Consider- MAN: DurexForth Disk II #328

Whammo · 2021-02-18T04:26:44Z

Whammo
Feb 18, 2021
Collaborator

What kind of database or directory structure could provide for fast word searches and access?

I'm thinking a SEQ file for each valid character in the name of any word. Eliminate chars files not used, add files dynamically as chars are added.
Each file is a string of bytes. Byte 1 is the number of words that has the filename byte as it first character. Byte 2 is the number of words that has the filename byte as it's second character. And so on, one for each. If you reach a zero before you've reached the end of the word name, it's not listed, if you reach a one, it's likely yours, but two ones are a positive match.
At the end of each is the list of 'ones' in order, each with information to quickly load the requested man page(s)
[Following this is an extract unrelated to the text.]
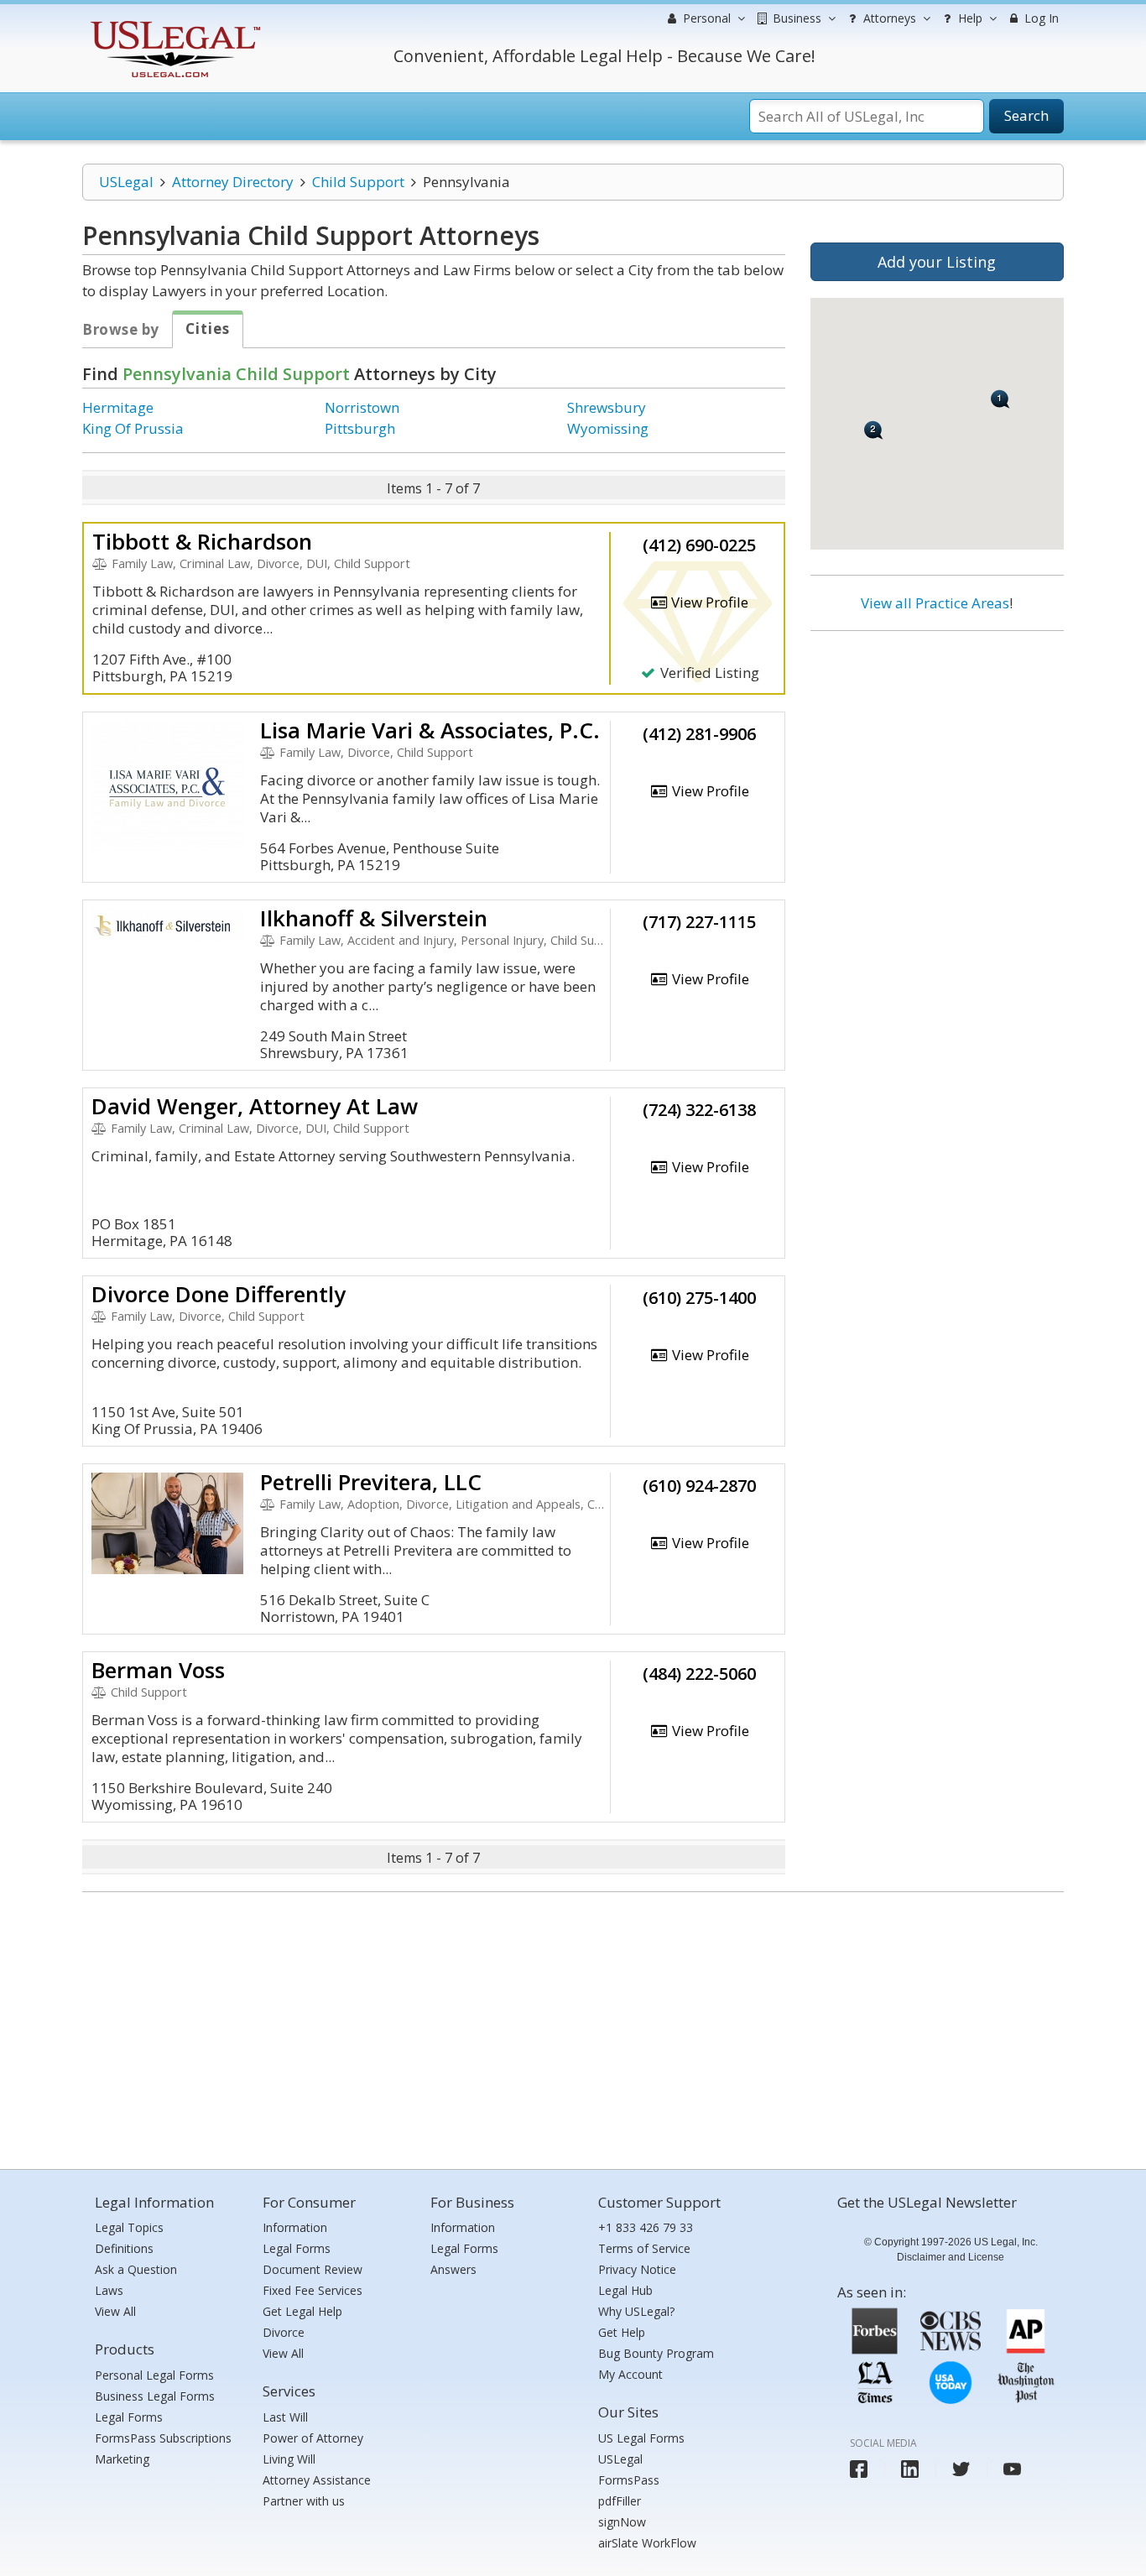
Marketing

( this is not intended to be a regular expressions thread)

Answered by lonetech

Jul 10, 2022

TLDR: There's only one structure in Commodore 1541 intended for fast random access, REL files. Only one can be opened at a time. Indexing is a separate story and the documentation suggests storing indices in separate SEQ files, but hashing could improve that picture.
I don't think the suggested index structure would serve us very well, but there are alternatives.

Are you suggesting multiple SEQ files for random access? Because that might be more nicely done with REL files. As I understand it, those are handled by the disk drive and effectively build a second file with an array of allocated sectors (detailed information in the 1541 user's guide). The directory is a singly linked list, slow…

View full answer

lonetech · 2022-07-10T12:43:09Z

lonetech
Jul 10, 2022

TLDR: There's only one structure in Commodore 1541 intended for fast random access, REL files. Only one can be opened at a time. Indexing is a separate story and the documentation suggests storing indices in separate SEQ files, but hashing could improve that picture.
I don't think the suggested index structure would serve us very well, but there are alternatives.

Are you suggesting multiple SEQ files for random access? Because that might be more nicely done with REL files. As I understand it, those are handled by the disk drive and effectively build a second file with an array of allocated sectors (detailed information in the 1541 user's guide). The directory is a singly linked list, slow to look up, and probably best kept compact. So are all blocks except those indexed by REL's side sectors. The main feature keeping directory access not too slow is that it's on a middle track.

As for the indexing method described, it sounds rather prone to collisions. We have no shortage of words like: t[yxsa][yxsa], se[icd], endof/endif/and/abs (so no unique letters at all in and), and not to forget : * ?dup which contain characters not allowed in file names.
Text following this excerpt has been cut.